▶ SHORT EXERCISE: Rewrite the lines of the material starting at "You are a computer-use agent." and ending at "This screenshot has", substituting "check box" for "checkbox" and changing nothing else. Leave the pictures out of your answer.

▶ DATASET EXTRACT:
________

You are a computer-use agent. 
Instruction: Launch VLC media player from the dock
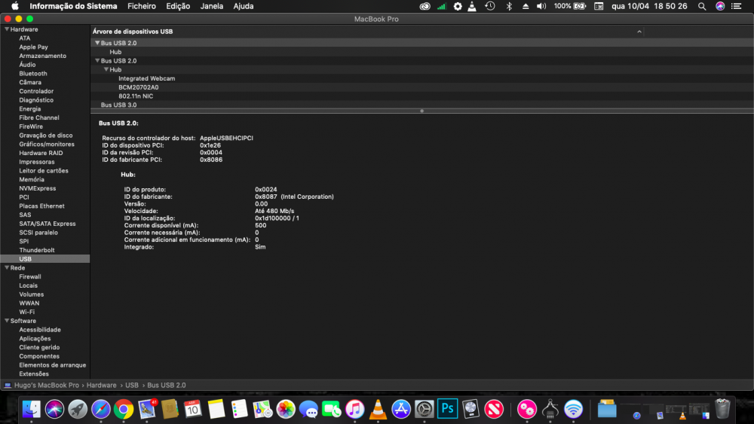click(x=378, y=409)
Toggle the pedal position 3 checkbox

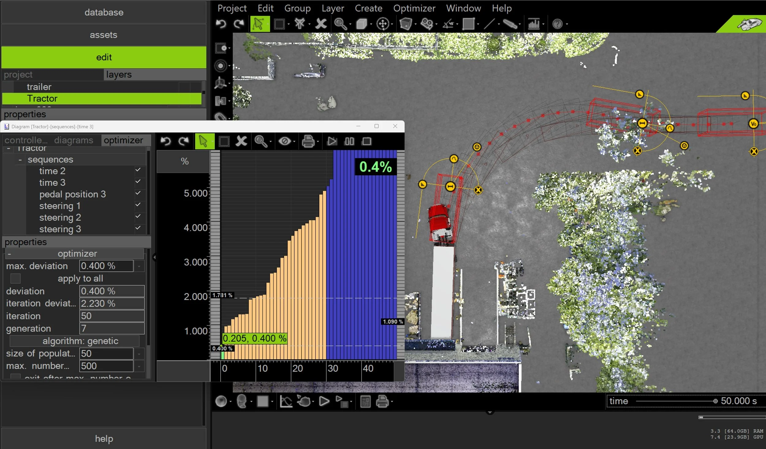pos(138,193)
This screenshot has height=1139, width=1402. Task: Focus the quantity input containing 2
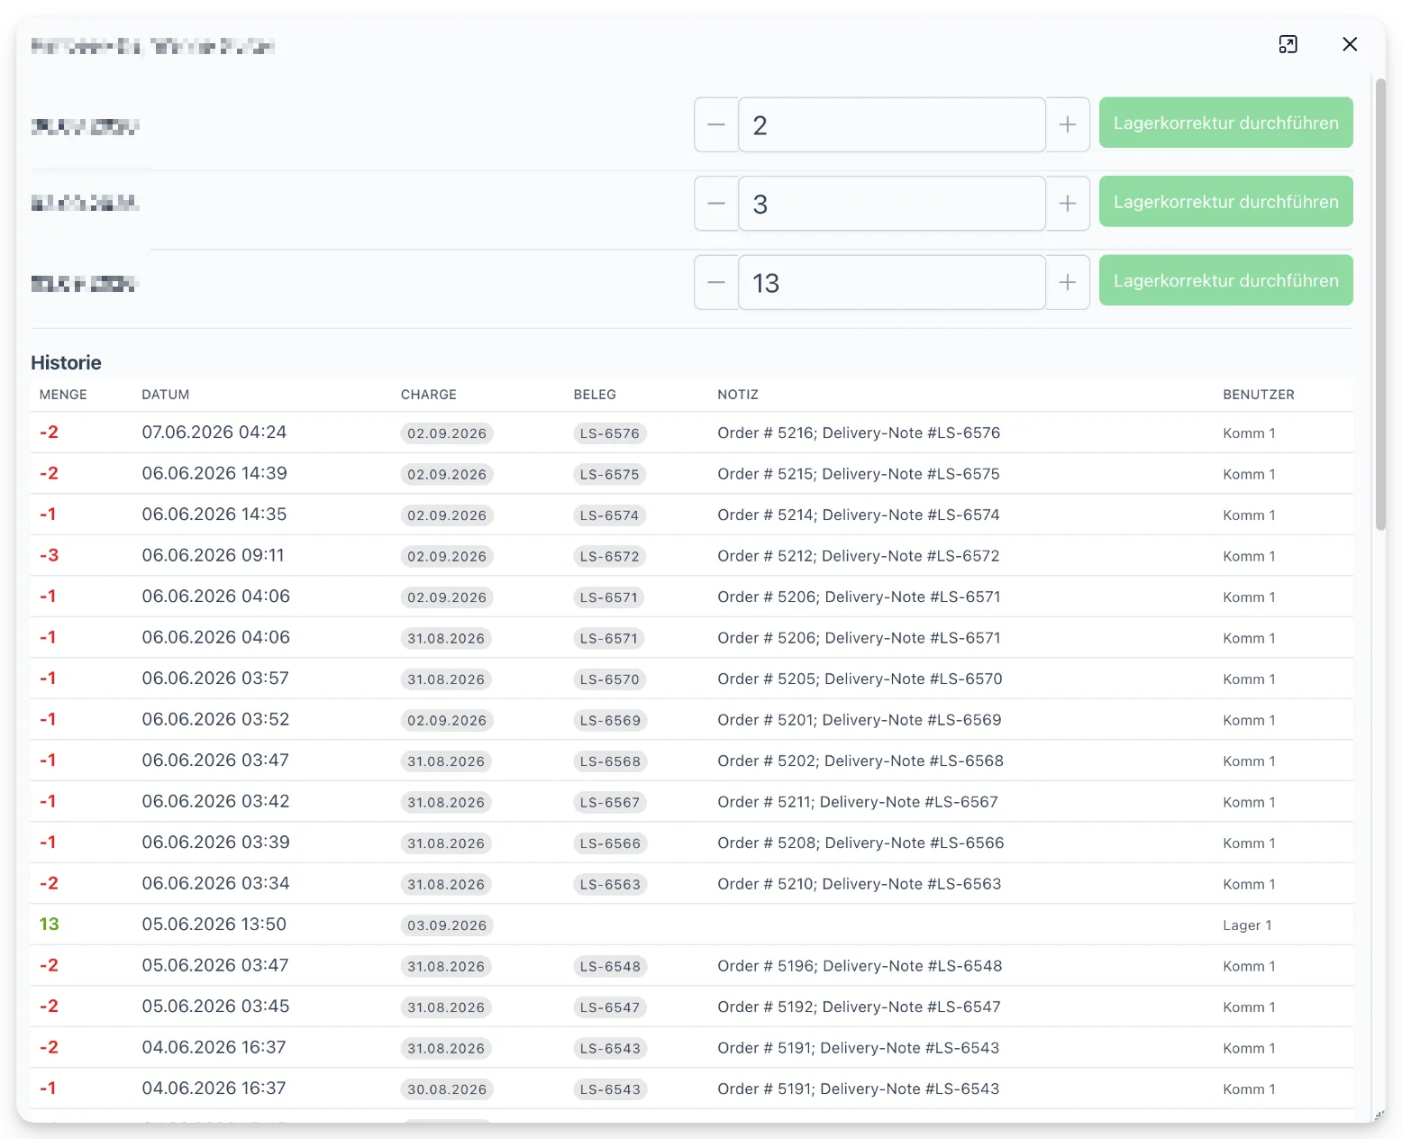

________

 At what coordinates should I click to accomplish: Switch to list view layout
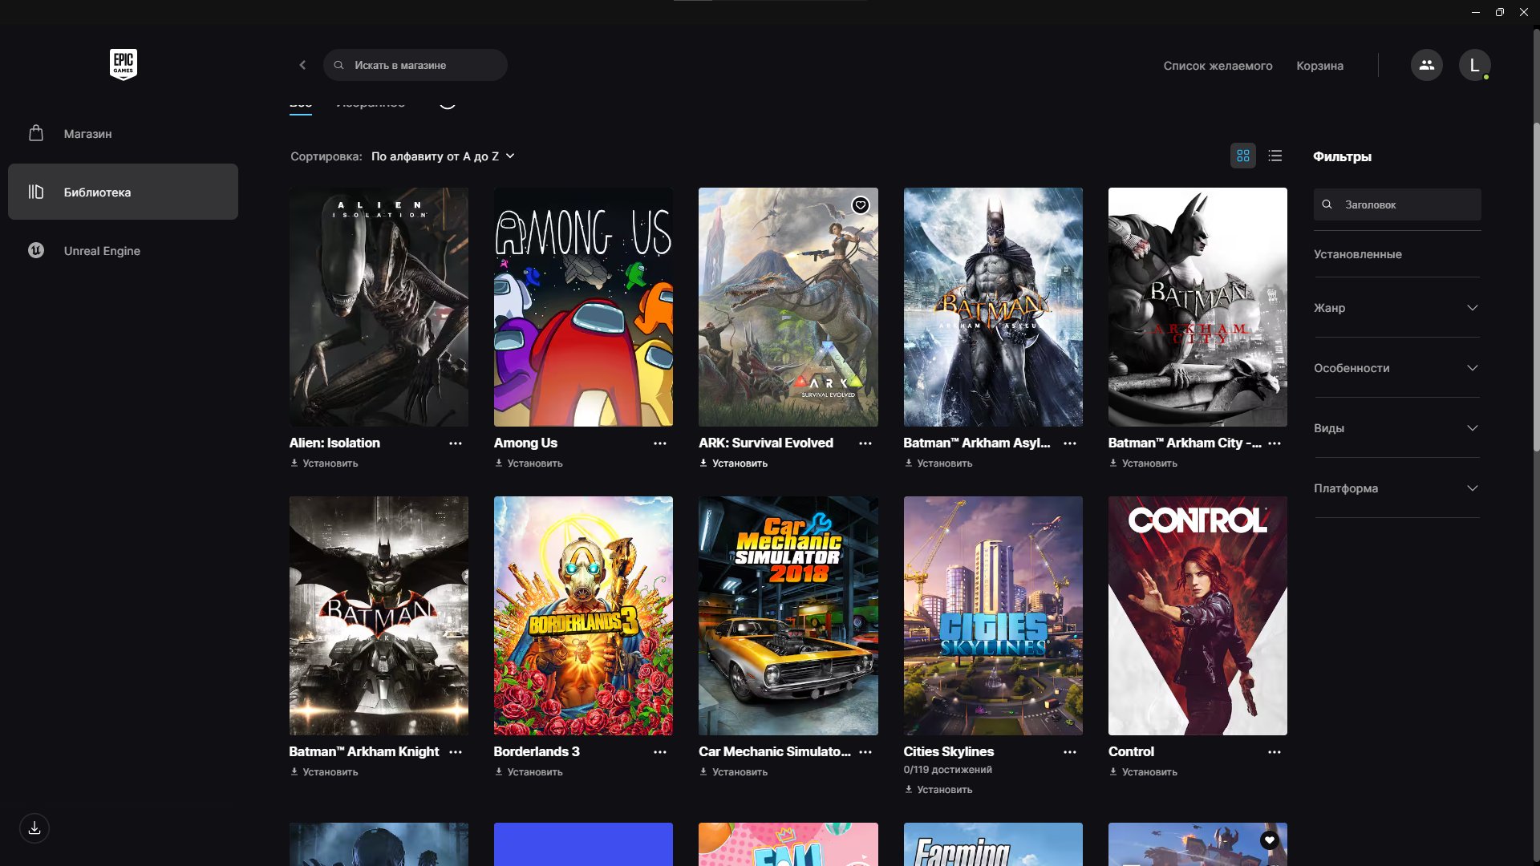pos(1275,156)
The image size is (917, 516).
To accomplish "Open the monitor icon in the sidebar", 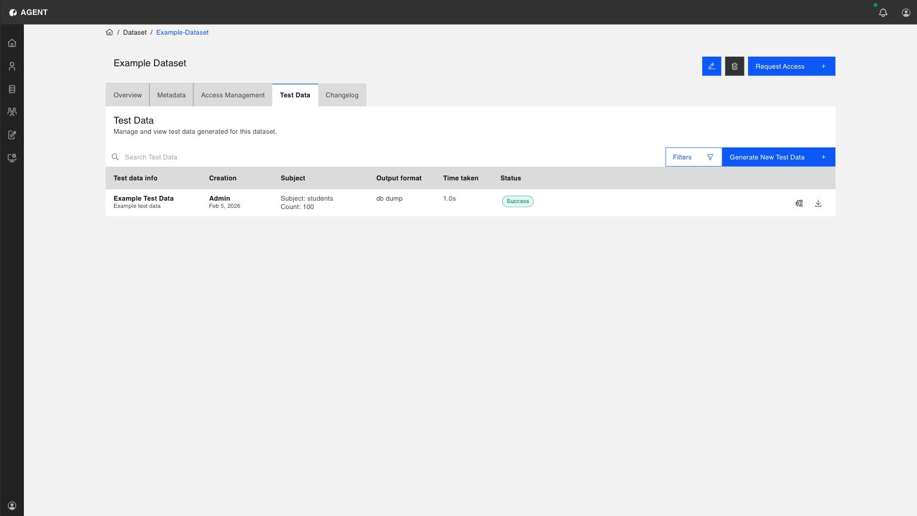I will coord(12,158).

________

▶ SOLUTION TO THE EXERCISE:
You are a computer-use agent. 
Instruction: Launch VLC media player from the dock
click(x=378, y=409)
Toggle the pedal position 3 check box

pos(138,193)
This screenshot has height=1139, width=1402. Task: Focus the quantity input containing 2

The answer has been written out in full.